Geef mij maar nasi goreng met een gebakken ei
Wat sambal en wat kroepoek en een goed glas bier erbij
Beri saja aku nasi goreng dengan
telur dadar
Dengan sambal dan kerupuk dan segelas bir
Lirik di atas adalah petikan
lirik lagu berjudul, Geef Mij Maar Nasi
Goreng (Beri Saya Nasi Goreng) yang diciptakan dan dilantunkan keturunan
Belanda kelahiran Surabaya bernama Louisa Johanna Theodora "Wieteke"
van Dort (1943) atau Tante Lien pada tahun 1977. Di setiap penampilannya di
televisi Belanda selalu mengenakan pakaian kebaya Indonesia.
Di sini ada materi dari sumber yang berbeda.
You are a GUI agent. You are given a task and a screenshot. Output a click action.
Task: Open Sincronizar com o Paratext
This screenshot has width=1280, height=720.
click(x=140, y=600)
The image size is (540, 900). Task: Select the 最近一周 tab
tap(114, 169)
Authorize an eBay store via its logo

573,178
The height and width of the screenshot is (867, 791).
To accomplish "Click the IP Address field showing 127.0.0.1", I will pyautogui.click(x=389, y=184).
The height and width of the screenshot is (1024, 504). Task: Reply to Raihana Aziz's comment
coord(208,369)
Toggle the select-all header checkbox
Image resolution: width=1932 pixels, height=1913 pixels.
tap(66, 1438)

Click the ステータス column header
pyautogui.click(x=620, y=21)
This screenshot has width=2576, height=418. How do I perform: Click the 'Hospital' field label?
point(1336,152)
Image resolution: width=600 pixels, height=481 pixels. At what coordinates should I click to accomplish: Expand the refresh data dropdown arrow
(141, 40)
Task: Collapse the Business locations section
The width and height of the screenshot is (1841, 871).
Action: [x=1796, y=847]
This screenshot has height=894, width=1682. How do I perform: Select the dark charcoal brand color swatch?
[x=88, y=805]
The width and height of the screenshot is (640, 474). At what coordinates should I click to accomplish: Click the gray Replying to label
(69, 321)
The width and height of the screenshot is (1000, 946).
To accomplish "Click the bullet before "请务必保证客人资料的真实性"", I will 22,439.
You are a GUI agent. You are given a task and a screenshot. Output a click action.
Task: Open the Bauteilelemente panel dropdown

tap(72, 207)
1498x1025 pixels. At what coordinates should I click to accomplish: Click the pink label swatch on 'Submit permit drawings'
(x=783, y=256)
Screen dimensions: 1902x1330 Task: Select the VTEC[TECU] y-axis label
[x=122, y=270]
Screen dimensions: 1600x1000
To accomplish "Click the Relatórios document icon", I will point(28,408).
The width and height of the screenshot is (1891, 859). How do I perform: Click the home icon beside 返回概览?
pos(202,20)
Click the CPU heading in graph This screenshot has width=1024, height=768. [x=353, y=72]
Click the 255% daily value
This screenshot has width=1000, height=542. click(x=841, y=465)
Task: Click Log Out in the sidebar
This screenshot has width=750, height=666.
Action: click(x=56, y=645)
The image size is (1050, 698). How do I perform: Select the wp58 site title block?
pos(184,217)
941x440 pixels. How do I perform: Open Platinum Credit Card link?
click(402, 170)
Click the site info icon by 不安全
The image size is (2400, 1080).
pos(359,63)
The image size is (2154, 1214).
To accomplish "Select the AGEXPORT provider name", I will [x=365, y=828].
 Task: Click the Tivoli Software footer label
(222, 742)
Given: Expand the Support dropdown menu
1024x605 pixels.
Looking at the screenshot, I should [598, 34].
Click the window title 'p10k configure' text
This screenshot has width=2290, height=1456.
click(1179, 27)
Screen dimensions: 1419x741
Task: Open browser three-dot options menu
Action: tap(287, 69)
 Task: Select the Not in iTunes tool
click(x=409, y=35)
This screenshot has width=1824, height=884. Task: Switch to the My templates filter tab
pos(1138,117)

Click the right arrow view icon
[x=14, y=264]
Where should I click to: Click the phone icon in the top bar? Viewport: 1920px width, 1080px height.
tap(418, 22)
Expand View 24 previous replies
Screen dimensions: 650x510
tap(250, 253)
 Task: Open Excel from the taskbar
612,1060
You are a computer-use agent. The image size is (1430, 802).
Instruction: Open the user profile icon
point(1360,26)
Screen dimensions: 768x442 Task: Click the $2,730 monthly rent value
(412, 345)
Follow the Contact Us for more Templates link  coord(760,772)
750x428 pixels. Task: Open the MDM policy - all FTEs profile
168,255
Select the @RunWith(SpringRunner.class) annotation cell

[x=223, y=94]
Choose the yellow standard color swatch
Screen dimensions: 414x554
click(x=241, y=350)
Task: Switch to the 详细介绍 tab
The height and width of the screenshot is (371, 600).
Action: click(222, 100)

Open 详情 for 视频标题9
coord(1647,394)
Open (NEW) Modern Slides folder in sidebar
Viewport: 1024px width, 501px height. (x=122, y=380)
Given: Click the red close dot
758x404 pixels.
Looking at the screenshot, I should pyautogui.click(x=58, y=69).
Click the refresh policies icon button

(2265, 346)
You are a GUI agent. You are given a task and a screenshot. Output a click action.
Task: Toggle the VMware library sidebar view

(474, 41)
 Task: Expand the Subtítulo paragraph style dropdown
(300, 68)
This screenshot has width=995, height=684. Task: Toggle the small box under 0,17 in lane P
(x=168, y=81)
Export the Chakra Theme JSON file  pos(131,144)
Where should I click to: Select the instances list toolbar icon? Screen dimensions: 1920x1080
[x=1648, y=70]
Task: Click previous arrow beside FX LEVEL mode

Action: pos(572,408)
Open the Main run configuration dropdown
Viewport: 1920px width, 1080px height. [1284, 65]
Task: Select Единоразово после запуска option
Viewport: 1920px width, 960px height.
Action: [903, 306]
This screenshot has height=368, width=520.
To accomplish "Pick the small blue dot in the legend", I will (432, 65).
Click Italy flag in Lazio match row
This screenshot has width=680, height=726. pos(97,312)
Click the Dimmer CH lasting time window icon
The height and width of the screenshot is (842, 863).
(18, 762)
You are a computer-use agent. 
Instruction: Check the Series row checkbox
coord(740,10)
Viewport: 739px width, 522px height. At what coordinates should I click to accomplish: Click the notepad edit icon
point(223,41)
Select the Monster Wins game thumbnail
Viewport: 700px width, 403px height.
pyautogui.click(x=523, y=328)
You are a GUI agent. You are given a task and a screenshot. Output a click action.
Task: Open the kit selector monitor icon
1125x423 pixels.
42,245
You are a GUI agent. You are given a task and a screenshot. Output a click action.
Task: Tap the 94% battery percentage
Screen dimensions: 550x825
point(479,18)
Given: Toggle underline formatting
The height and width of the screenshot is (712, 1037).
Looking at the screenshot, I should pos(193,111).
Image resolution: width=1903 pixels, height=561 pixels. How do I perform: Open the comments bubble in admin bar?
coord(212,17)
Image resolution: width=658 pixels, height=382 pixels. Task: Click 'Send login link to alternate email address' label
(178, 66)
Meskipun lagu tersebut lebih
mencerminkan kerinduan dan ketidakrelaan Wieteke Van Dort saat harus
meninggalkan Indonesia ketika Sukarno menggencarkan nasionalisasi sejumlah
perusahaan Belanda, namun nasi goreng memiliki sejarah panjang dalam daftar
menu Rijstafel yaitu menu Indisch
yang disajikan di rumah atau rumah makan era kolonial. Bahkan dalam buku De Indisch Tafel (1938) nasi goreng
bersama jenis sambal masuk dalam daftar menu rijstafel (Rijstafel dan Menu Kuliner Pertemuan Dua Budaya - http://historyandlegacy-kebumen.blogspot.com/2021/08/rijstafel-dan-menu-kuliner-pertemuan.html).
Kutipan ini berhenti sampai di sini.